Les événements remontaient à l’époque où, pour la première fois après sa longue absence, le marquis de Valcor revenait en Bretagne.
Il y semblait un inconnu. Parti à vingt ans, il reparaissait vers la trentaine. Intervalle capable de changer un homme, même si cet homme n’avait pas doublé, pour ainsi dire, par une existence aventureuse, les années écoulées. Autour de Valcor, les êtres aussi s’étaient transformés, les cœurs avaient oublié. Un seul gardait la mémoire de l’absent. Mais ce cœur-là, ce cœur plein d’amour, s’isola farouchement dans Ferneuse auprès du petit Hervé, et ce ne fut pas durant ce séjour de Renaud en Bretagne que Gaétane le revit.
Il y était venu parce qu’il fallait que la nouvelle marquise connût enfin le domaine dont elle portait le nom, et parce que les médecins ordonnaient ce salubre séjour à la délicate jeune femme, sur le point d’être mère.

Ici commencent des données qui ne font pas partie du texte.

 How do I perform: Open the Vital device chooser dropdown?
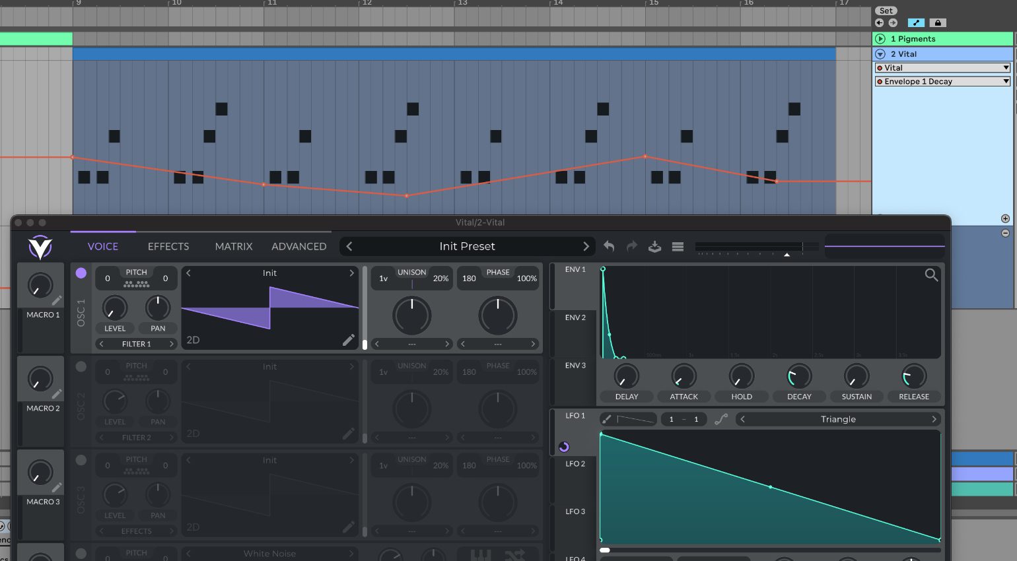[x=942, y=68]
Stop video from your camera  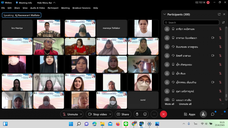pyautogui.click(x=97, y=114)
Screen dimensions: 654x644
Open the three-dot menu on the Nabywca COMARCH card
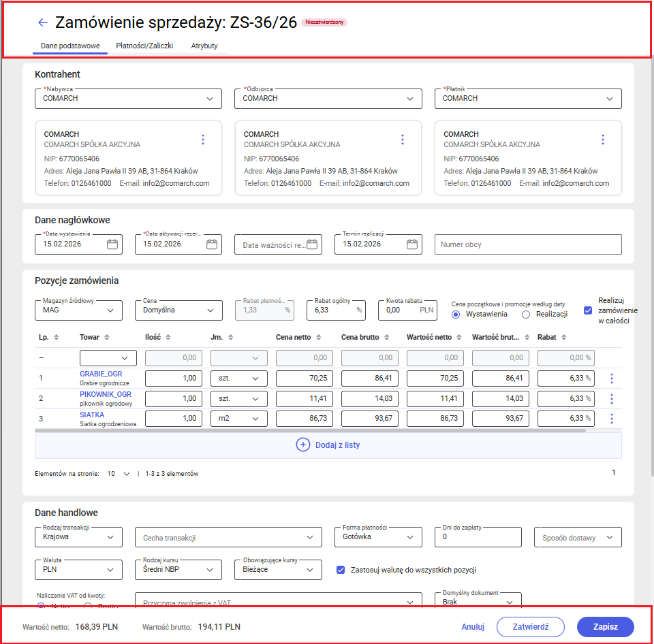(202, 140)
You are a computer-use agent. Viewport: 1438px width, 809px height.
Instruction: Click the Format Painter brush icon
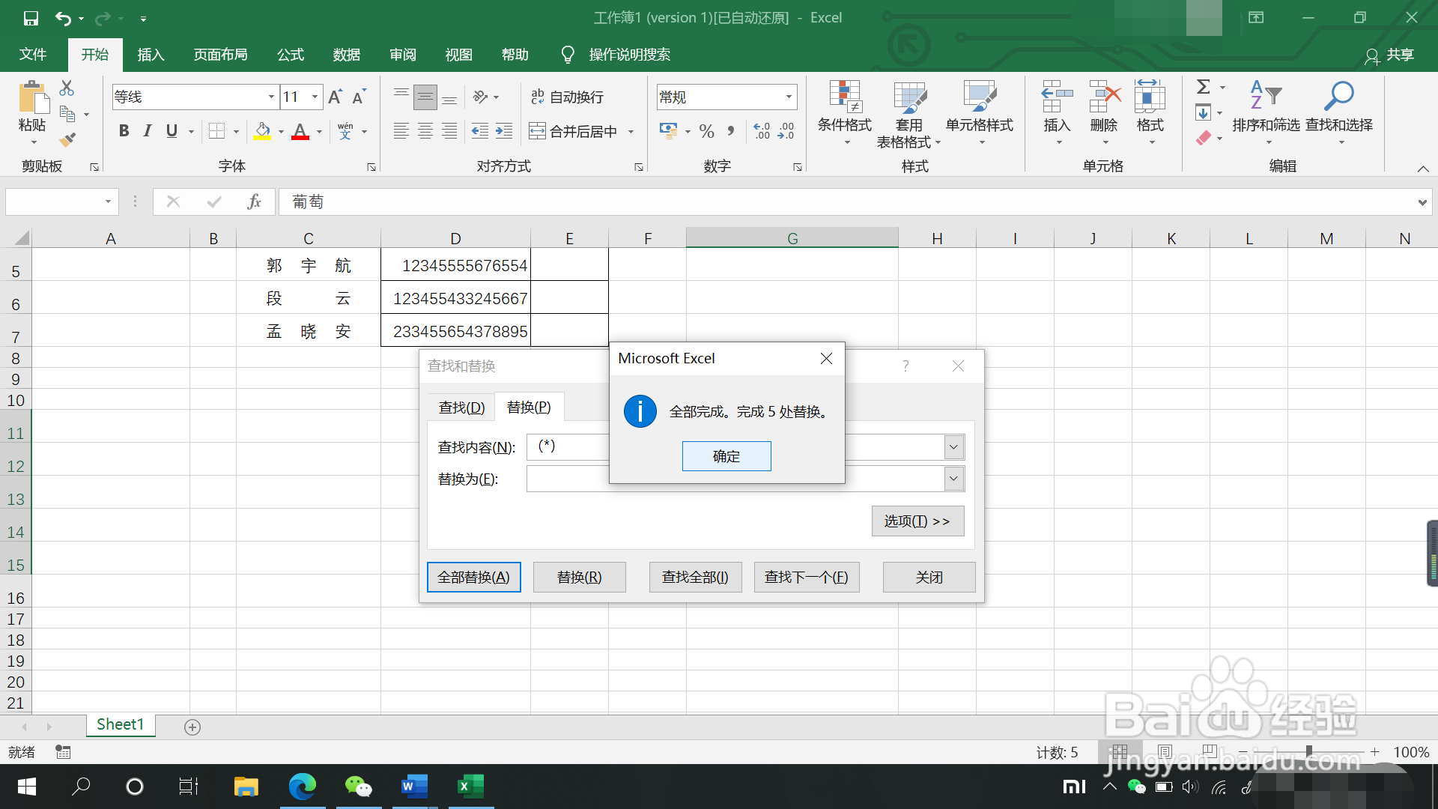67,139
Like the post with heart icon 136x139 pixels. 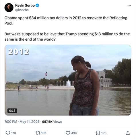click(x=68, y=133)
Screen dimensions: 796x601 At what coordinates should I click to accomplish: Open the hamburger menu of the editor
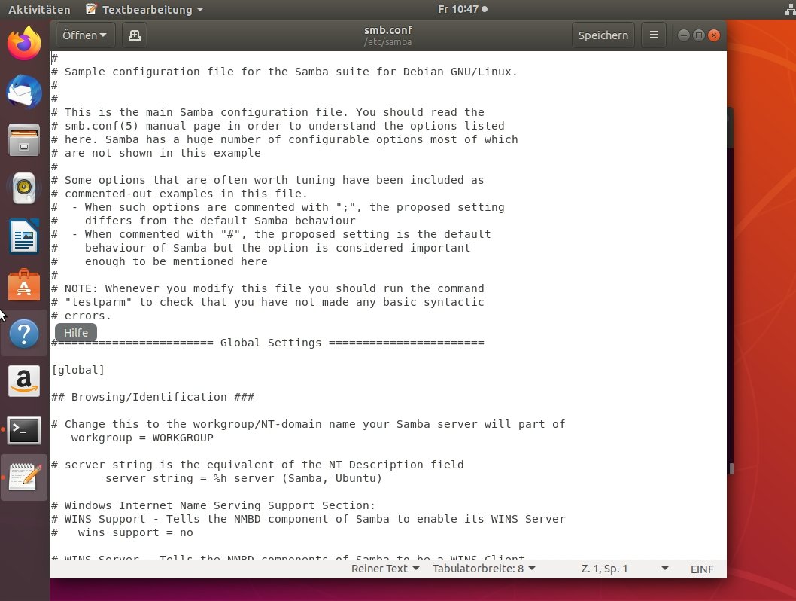653,35
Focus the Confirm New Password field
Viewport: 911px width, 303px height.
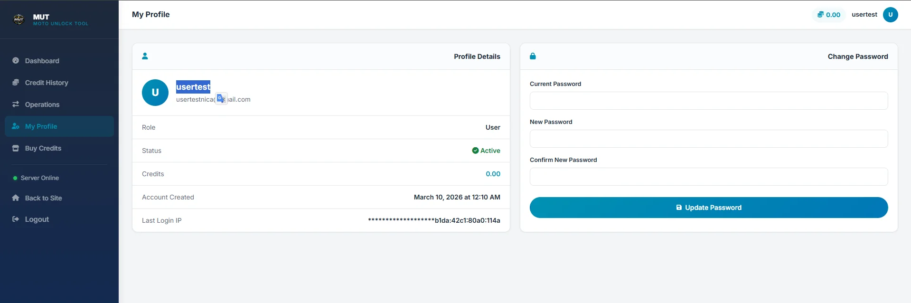pos(709,177)
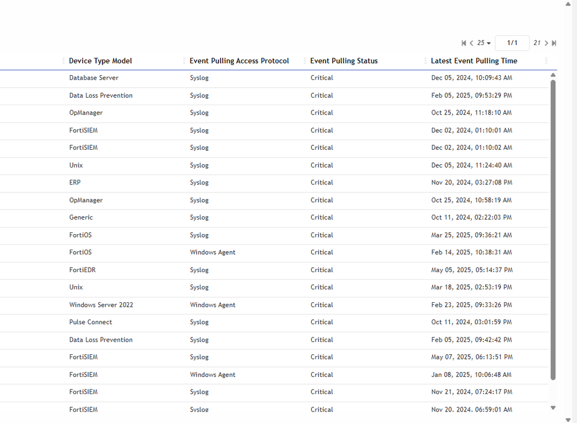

A peine le couple fut-il installé dans la seigneuriale demeure, que les pauvres gens de la région, ceux mêmes qui ne se rappelaient pas les traits du châtelain, reconnurent sa présence aux bienfaits répandus partout sur eux. Mais il était une famille qui retrouva tout de suite, et plus directement, la bienveillance du maître de Valcor. Ce furent les Gaël. Presque aussitôt après son arrivée, Renaud s’enquit de ces vaillants marins, dont les destinées avaient toujours été plus ou moins liées à celles de ses ancêtres.
Il se vit en face d’un sombre désespoir d’aïeule et de mère. Le fils aîné, Bertrand, avait péri dans le naufrage d’un transport de l’État, sur lequel il achevait ses années de service. Sa veuve, Mauricette, la raison ébranlée par ce malheur, n’était pas plus capable d’élever sa petite Bertrande que de se conduire elle-même. Hélas! pauvre créature, elle se trouvait, en ce moment même, victime de ce doux égarement, qui lui valait le surnom de l’Innocente. Le drame le plus douloureux se déroulait dans l’humble maison. Le second fils de Mathurine, le violent et ardent Mathias, avait profité du trouble cérébral de sa belle-sœur pour commettre une action abominable. Dans un instant de vertige, regretté aussitôt d’ailleurs, il avait abusé de celle qui pleurait si fidèlement son frère. Et maintenant Mauricette était enceinte.
La rigide et orgueilleuse Mathurine cachait à tous l’état de sa bru, dont l’Innocente elle-même ne se rendait pas compte. Mais le moment approchait où naîtrait le malheureux enfant. Sous quel opprobre n’entrerait-il pas dans la vie! Et quelle honte pour cette lignée des Gaël, qui, jusqu’ici, portait le front si haut!
Le marquis de Valcor arriva pour recevoir de l’aïeule cette sombre confidence.
—«Ne craignez rien, maman Gaël,» dit-il à la vieille paysanne. «Nul ne saura que l’Innocente a rompu—sans le vouloir, pauvre femme!—le deuil qu’elle mène en un triste et touchant délire, et qui la rend presque sacrée au regard superstitieux des marins. On ignorera le crime de votre fils Mathias. Continuez à dissimuler la situation de Mauricette. Si cela devient trop difficile, nous dirons qu’elle est malade, et je la placerai chez des gens sûrs.
—Il n’y a de sûr que moi-même,» fit Mathurine. «Je garderai ma bru, je la délivrerai de mes mains. Je réponds que l’enfant viendra au monde sans qu’on s’en doute. Mais ensuite, qu’en ferons-nous?
—Vous me l’enverrez,» dit le marquis. «Mathias peut l’apporter secrètement à Valcor. Je le suppose disposé à réparer sa faute.